-- Opening Marker --
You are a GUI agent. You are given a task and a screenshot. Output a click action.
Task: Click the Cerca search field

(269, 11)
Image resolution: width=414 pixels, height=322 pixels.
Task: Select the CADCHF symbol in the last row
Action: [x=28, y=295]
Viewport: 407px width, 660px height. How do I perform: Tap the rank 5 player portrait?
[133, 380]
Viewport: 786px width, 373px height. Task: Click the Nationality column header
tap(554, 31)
-- Closing Marker --
What is needed:
An exact copy of every line above is what this asks for.

Solution below:
You are a GUI agent. You are given a task and a screenshot. Output a click action.
Task: Click the Cerca search field

(269, 11)
Image resolution: width=414 pixels, height=322 pixels.
Task: Select the CADCHF symbol in the last row
Action: [x=28, y=295]
Viewport: 407px width, 660px height. How do I perform: Tap the rank 5 player portrait?
[133, 380]
Viewport: 786px width, 373px height. Task: Click the Nationality column header
tap(554, 31)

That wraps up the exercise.